Toyota Supra MK3 A70 Turbo A (JDM) — Homologation special for Japanese touring car racing. 270+ PS. Rare.
Toyota Cressida (USDM) — Luxury sedan option with 7M-GE naturally-aspirated variant. Also powered JDM Mark II/Chaser/Cresta.
Factory Service Data
- Oil Change: 5,000 mi
- Timing Belt: 60,000 mi — interference engine, critical
- Spark Plugs: NGK BKR6EP-11
- Valve Clearance: Hydraulic lifters (self-adjusting)

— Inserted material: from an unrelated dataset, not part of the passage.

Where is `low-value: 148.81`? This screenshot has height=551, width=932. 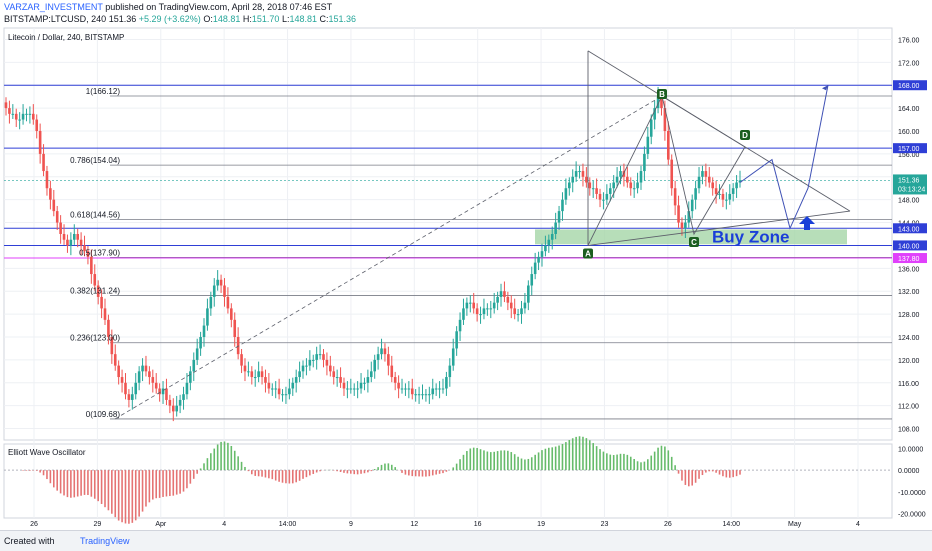 low-value: 148.81 is located at coordinates (303, 19).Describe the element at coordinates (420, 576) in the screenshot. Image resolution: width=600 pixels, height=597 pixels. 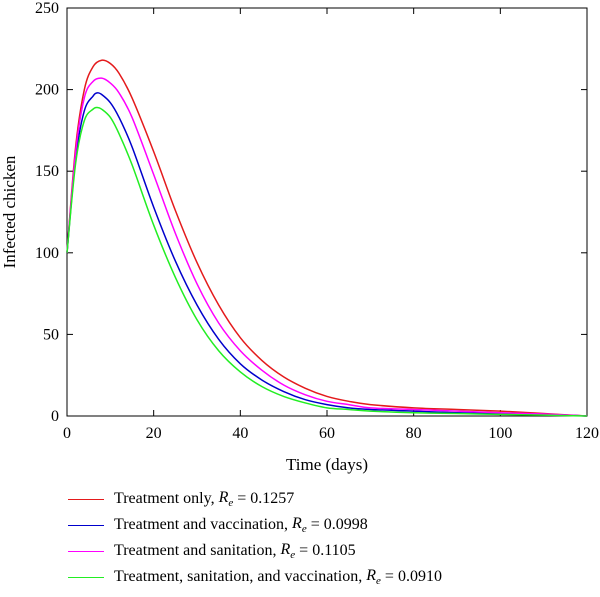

- Coolant: Toyota Long Life Coolant
Conclusion
The 7M-GTE is the Supra that time forgot. It bridged the gap between Toyota's NA 5M-GE and the legendary 2JZ-GTE, giving Toyota its first modern turbocharged inline-six production car. It made respectable power, had classic 80s turbo character, and established the "big turbo Supra" aesthetic that the MK4 would later perfect. Its weak head gasket became a legendary warning tale — "a stock 7M-GTE will blow its head gasket by 100,000 miles" became a 1990s tuner proverb. But with proper maintenance and head studs, the 7M-GTE is a genuinely capable engine that deserves more respect than its reputation suggests. Today, clean MK3 Supras are appreciating as collectors rediscover the A70 as an affordable entry into Toyota inline-six ownership.